A key example is low-rank matrix completion, where the missing entries of a matrix are imputed by
exploiting low-dimensional linear structure. However, many real-world datasets fail to have linear
structure but still have low-dimensional non-linear structure that can be exploited. We introduce a
systematic framework for learning low-dimensional non-linear models in problems in missing data.
The approach has close connections to subspace clustering, manifold learning, and kernel methods
in machine learning. As a special case, we focus on the problem of matrix completion where we
assume data belongs to a low-dimensional algebraic variety, i.e., each data point is a solution to
a system of polynomial equations, and study the sampling requirements of this model. We propose an
efficient matrix completion algorithm that is able to recover synthetically generated data up to
the predicted sampling complexity bounds and outperforms traditional low-rank matrix completion
and subspace clustering approaches on real datasets in computer vision and genomics.

**Room and Time**: Enigma, 14h-15h

This talk is part of Greg Ongie's visit via the "Research in small groups" grant for Turing host: Armin Eftekhari.

## 19 Sep 2017: **Richard Samworth**, University of Cambridge

** Speaker **: Richard Samworth, University of Cambridge

** Title **: High dimensional change point estimation via sparse projection

**Abstract**: Change points are a very common feature of big data that arrive in the form of a data stream.

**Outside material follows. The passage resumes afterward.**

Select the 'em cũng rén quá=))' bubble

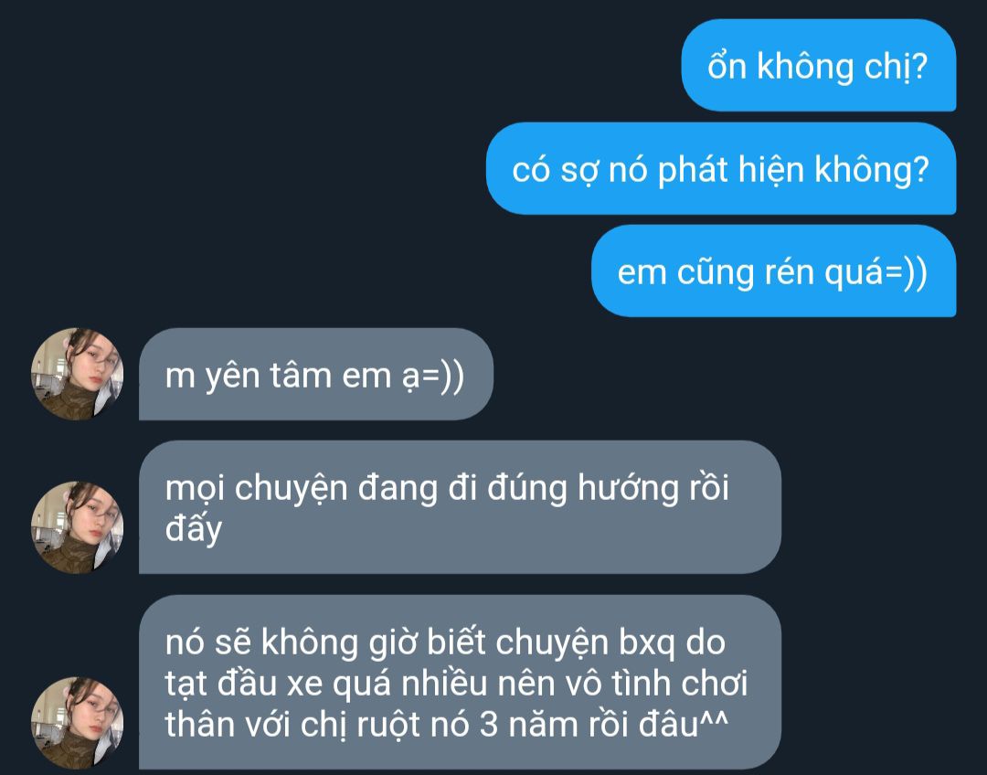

We study high dimensional time series in which, at certain time points, the mean structure changes in a sparse subset of the co-ordinates. The challenge is to borrow strength across the co-ordinates to detect smaller changes than could be observed in any individual component series. We propose a two-stage procedure called 'inspect' for estimation of the change points: first, we argue that a good projection direction can be obtained as the leading left singular vector of the matrix that solves a convex optimization problem derived from the cumulative sum transformation of the time series. We then apply an existing univariate change point estimation algorithm to the projected series. Our theory provides strong guarantees on both the number of estimated change points and the rates of convergence of their locations, and our numerical studies validate its highly competitive empirical performance for a wide range of data-generating mechanisms. Software implementing the methodology is available in the R package 'InspectChangepoint'.

**Speaker Bio**: Richard Samworth obtained his PhD in Statistics from the University of Cambridge in 2004, and has remained in Cambridge since, becoming a professor in 2013 and the Professor of Statistical Science in 2017. His main research interests are in nonparametric and high-dimensional statistics, including problems in shape-constrained inference, classification, variable selection and changepoint estimation, among others.

**Room and Time**: Augusta, 14h-15h.